Michael tertawa lagi, lalu melangkah menuju dapur. Mempersiapkan alat-alat makan untuk menyantap cake buatanku. "Duduk dimana pun kau suka, Maria. Di dalam sini aku tak punya kursi."

Akhirnya aku mendudukkan diri di atas kasurnya yang terasa hangat dan lembut. Di sinilah Michael biasa tidur, aku bahkan bisa menghirup aroma parfumnya samar-samar.

Tak lama Michael datang dengan sebuah meja kecil lipat di tangan kanannya dan tumpukan piring serta pisau dan garpu di tangan kirinya. Aku membantunya membukakan meja dan membuka box kue yang sempat aku buka di bawah tadi. Michael duduk di lantai menghadap cake dan meraih sebuah lilin kecil dari kantung bajunya.

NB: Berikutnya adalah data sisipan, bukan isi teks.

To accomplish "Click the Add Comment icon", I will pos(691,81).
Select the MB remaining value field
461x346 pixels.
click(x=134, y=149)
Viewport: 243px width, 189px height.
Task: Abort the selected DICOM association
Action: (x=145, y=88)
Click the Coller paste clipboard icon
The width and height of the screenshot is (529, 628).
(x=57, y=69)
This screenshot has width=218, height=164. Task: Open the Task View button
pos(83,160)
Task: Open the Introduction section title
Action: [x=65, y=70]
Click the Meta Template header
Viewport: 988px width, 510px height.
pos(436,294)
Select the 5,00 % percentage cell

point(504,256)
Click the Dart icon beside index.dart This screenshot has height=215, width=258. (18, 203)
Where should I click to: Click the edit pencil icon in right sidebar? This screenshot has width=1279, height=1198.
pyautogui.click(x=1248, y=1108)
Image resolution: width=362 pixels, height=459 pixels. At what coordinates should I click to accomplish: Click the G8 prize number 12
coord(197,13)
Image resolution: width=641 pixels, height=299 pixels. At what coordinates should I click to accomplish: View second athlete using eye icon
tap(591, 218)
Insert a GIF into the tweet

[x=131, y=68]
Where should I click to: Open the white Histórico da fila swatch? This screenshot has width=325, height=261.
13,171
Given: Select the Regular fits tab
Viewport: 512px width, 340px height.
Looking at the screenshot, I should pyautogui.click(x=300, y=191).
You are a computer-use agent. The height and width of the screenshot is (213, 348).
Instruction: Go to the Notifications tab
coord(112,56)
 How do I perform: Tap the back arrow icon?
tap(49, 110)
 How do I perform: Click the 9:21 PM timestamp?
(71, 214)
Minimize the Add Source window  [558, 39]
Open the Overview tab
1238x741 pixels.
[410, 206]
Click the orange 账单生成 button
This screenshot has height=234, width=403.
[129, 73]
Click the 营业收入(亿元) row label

Mataku membulat ketika ia menancapkan lilin kecil itu dan mulai menyalakannya. Tunggu .. cake ini kan hanya makanan iseng yang aku buat. Apakah ini hari ulangtahun Michae?!

"Michael.. apakah hari ini hari ulang tahunmu?" Aku gelagapan. Kalau memang iya, kenapa dia tak mengatakannya? Aku tak sempat menyiapkan Hadiah apa pun.

"Ya, mulai saat ini." Dia menatapku lalu tersenyum-senyum. Pipi putihnya merona, terlihat begitu bahagia.

Tunggu.. apa maksudnya itu?!

"Serius Michael! Aku akan keluar sebentar untuk mencari sebuah hadiah, bisa kita tunda ini?" Aku sudah bangkit, tapi Michael meraih tanganku.

"Aku bahkan tak tahu kapan aku dilahirkan, Maria. Oleh siapa tepatnya dan di musim apa itu.." tatapan Michael menjadi sendu sekarang. Kesedihan yang ia rasakan seakan menular dari sentuhan tangannya. Aku kembali duduk di lantai, menatap jari jemari Michael yang kuku-kukunya sedikit kotor karena noda oli.

'Michael Brown?'

Suara pemuda di jalan tadi terngiang di kepalaku. Sebuah nama yg ia sebutkan adalah milik Michael. Tapi aku tak mengetahuinya.. Nama, tanggal lahir, makanan dan minuman favorit, tempat yang biasa ia kunjungi, semuanya..

Aku tak tahu apa pun tentangnya.

Tanganku masih dalam genggaman tangan Michael yang kasar dan besar. Dengan kedua tanganku aku membuka telapak tangan Michael. mengelus permukaan kulit arinya yang keras di beberapa bagian. Dia adalah pria pekerja keras, kapalan di tangannya memberitahukan itu padaku.

Aku tak tahu apa yg sedang Michael pikirkan sekarang, tapi yang pasti aku ingin perasaanku ini mengalir padanya.